Görüntülediğiniz mahkeme kararı henüz kesinleşmemiştir. Yararlı olması amacıyla eklenmiştir.

T.C. BAKIRKÖY 7. ASLİYE TİCARET MAHKEMESİ

ESAS NO : 2020/717 Esas
KARAR NO : 2021/674

DAVA : İİK 72/7. Maddesi gereği İstirdat
DAVA TARİHİ : 17/10/2020
KARAR TARİHİ : 29/06/2021
KARARIN YAZILDIĞI TARİH : 03/08/2021
Mahkememizde görülmekte olan davanın yapılan açık yargılaması sonunda,
GEREĞİ DÜŞÜNÜLDÜ:
Davacı vekili dava dilekçesinde özetle; müvekkili şirket aleyhine davalı şirket tarafından alınan ihtiyati haciz kararı ile Bakırköy ……… İcra Müdürlüğü …….. Esas sayılı takip dosyası ile icra işlemleri başlatıldığını ve müvekkilinin banka hesaplarına, taşınmazlarına haciz konulduğunu, haciz işlemleri ile müvekkilinin haciz baskısı ile borcu ödediğini, davalı tarafından haciz dosyasından vazgeçtiklerini, davaya konu çekteki imzanın şirket yetkilisi ………. ‘na ait olmadığını, müvekkilinin müflis ……… ÇELİK YAPI LTD ŞTİ’nin borcu bulunmadığından haciz baskısıyla ödenmesi nedeniyle davalı şirketin sebepsiz zenginleştiğini, Davalı faktoring şirketi ile dava dışı müşterisi olan ……… Ltd Şti şirketi ile arasında faktoring sözleşmesi imzalandığını, her ne kadar faktoring sözleşmesi, müşteri ve Faktoring Şirketi arasında kurulmuş olsa da etki çevresi itibarıyla sadece akit tarafları değil, bir üçüncü kişiyi de yakından ilgilendirdiğini belirterek takip dayanağı çekteki imzanın müvekkilinin şirket yetkilisine ait olmadığını ve benzerlik görünse bile müvekkili şirketin müşteri ……… Ltd. Şti.’ne borcu bulunmadığını ve borcu haciz baskısıyla ödediğinden dolayı Bakırköy …….. İcra Müdürlüğü ……. takip dosyasına ödenen 195.000,00-TL kadar davalının sebepsiz zenginleştiğinden ödeme tarihinden itibaren işleyecek yasal faizi birlikte davalıdan tahsiline, yargılama gider ve ücreti vekaletin de davalı üzerine bırakılmasına karar verilmesini talep ve dava etmiştir.
Davalı vekili cevap dilekçesinde özetle; davacı tarafın her ne kadar davasını alacak olarak ikame etmiş ise de sayın mahkemeye sunduğu “ara karara ilişkin yanıtlarımız” konulu beyan dilekçesi ile davasının istirdat davası olduğunu açıkça beyan ettiğini, bu sebeple cevaplarını istirdat davası kapsamında sunduklarını, davacı tarafça her ne kadar 195.000,00-TL ödeme yapıldığı iddia ve beyan edilmiş ise de ödenen bedelin tüm masraflar dahil 178.000,00-TL olduğunu, bu nedenle davacının dava dilekçesinde iddia ettiği ödemeyi ispat etmesi gerektiğini, müvekkili şirketin dava dışı …….. Yapı San. ve Tic.
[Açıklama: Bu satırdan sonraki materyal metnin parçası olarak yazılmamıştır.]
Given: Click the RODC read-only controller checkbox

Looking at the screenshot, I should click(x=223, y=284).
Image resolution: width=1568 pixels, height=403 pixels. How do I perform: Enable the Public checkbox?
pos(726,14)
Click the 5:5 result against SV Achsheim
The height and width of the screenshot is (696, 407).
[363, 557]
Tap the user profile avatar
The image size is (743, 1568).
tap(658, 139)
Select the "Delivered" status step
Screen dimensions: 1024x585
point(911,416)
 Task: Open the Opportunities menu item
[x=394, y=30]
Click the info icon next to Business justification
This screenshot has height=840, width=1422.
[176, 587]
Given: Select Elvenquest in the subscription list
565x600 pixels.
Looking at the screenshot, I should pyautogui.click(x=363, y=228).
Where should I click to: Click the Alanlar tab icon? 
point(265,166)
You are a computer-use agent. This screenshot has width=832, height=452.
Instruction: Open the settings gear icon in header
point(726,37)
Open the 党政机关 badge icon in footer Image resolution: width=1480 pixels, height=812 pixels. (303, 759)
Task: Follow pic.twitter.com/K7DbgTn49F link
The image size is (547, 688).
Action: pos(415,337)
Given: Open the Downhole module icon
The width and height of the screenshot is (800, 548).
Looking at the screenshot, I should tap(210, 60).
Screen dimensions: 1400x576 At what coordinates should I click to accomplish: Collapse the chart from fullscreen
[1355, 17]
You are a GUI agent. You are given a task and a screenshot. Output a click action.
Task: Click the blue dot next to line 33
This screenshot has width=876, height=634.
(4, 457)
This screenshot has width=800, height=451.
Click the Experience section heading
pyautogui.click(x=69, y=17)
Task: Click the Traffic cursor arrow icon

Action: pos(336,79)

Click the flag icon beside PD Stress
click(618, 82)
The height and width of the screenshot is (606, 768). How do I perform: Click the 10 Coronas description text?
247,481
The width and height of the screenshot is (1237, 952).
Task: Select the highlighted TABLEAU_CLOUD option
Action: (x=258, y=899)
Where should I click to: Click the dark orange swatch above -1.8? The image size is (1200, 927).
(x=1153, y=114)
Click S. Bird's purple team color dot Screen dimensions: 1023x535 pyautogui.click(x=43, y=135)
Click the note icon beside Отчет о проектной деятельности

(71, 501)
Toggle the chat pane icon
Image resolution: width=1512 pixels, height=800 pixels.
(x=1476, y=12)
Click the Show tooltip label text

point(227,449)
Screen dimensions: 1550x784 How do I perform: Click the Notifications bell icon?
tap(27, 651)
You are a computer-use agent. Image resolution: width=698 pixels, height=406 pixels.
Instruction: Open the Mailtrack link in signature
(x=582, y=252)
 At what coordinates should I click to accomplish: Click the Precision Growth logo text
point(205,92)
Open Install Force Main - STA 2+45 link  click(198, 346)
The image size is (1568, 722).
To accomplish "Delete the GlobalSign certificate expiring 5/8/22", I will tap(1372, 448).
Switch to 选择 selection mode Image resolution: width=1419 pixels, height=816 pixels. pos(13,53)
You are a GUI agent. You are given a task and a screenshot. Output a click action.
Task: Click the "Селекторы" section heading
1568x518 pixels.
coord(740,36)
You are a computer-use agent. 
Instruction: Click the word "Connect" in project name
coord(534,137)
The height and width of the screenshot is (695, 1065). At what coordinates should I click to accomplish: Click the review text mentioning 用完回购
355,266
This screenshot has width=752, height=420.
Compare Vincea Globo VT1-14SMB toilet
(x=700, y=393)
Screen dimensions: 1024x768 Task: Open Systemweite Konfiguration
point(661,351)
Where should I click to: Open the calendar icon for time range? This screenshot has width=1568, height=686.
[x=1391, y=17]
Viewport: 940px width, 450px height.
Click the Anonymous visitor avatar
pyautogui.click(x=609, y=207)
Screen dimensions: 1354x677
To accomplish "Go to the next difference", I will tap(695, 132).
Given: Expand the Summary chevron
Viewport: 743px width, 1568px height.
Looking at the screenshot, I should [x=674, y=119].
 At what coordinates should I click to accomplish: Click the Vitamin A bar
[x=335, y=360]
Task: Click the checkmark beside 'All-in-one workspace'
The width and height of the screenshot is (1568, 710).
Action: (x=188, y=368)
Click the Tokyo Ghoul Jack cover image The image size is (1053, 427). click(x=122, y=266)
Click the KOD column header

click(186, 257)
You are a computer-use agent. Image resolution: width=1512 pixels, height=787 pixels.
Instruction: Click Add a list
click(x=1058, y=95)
Ltd. Şti. arasında 09/10/2017 tarih ve ………. no.lu faktoring sözleşmesi imzalandığını, bu sözleşme kapsamında müvekkili şirketin faturadan doğan alacağı temlik aldığını, müvekkili şirketten faktoring finansmanı sağlandığını, Faktoring müşterisi dava dışı………. Yapı San. ve Tic. Ltd. Şti., müvekkili şirkete devir ve temlik ettiği fatura konusu alacakların ödeme aracı olarak da, 17/11/2018 keşide tarihli ve 150.000,00-TL bedelli çeki, müvekkili şirkete usulüne uygun olarak devir ve ciro ettiğini, sundukları belgelerle sabit olduğu üzere müvekkili şirket 6361 Sayılı Kanun’a uygun olarak faturadan doğan bir alacağı temlik alarak karşılığında dava dışı………. Yapı San. ve Tic. Ltd. Şti. ‘ne faktoring işlemi gerçekleştirdiğini, davacının müvekkilinin kötüniyetle hareket ettiğini kanıtlaması gerektiğini, Faktoring işlemine konu faturanın hukuken geçerli ve gerçek bir fatura olduğunu, bu hususta bir itiraz bulunmadığını, bu nedenle müvekkili şirketin geçerli bir faturaya dayalı finansman sağlamasından daha doğal bir şey olmadığını, kambiyo hukuk temel ilkeleri gereği cirantaların haklarının sınırlandırıldığını, davacı yanın imzanın kendi el ürünü olmadığı iddiasının bilirkişi incelemesine muhtaç olduğunu, imza hakkındaki husumete ilişkin profesyonel inceleme yapılması gerektiğini, aksi halde bir iddiadan öteye geçemeyeceğini, takip konusu çekte ciro silsilesinde bulunan keşideci ve her cirantanın kendi adına ve müteselsilen borçlu olduğunu, borçlunun haksız ve hukuki dayanaktan yoksun kötü niyetle açmış olduğu davanın reddini, dava konusu alacağın %20’sinden aşağı olmamak üzere kötü niyet tazminatına hükmedilmesini, tüm yargılama giderleri ve vekâlet ücretinin davalı şirket üzerine tahmiline karar verilmesini vekâleten talep etmiştir.
DELİLLER : Bakırköy ……. İcra Müdürlüğü ………. Esas sayılı dosyası, İstanbul Ticaret Sicili Müdürlüğü kayıtları, 09/10/2017 tarih ve ………. nolu faktoring sözleşmesi sureti, davacı tarafından davalı şirket vekiline gönderilen 178.000,00-TL havaleye ilişkin 03/12/2018 işlem tarihli banka dekont sureti, tüm dosya kapsamında toplanan deliller.
DELİLLERİN DEĞERLENDİRİLMESİ VE GEREKÇE :
İş bu dava İİK 72. maddesinde düzenlenen istirdat davasıdır.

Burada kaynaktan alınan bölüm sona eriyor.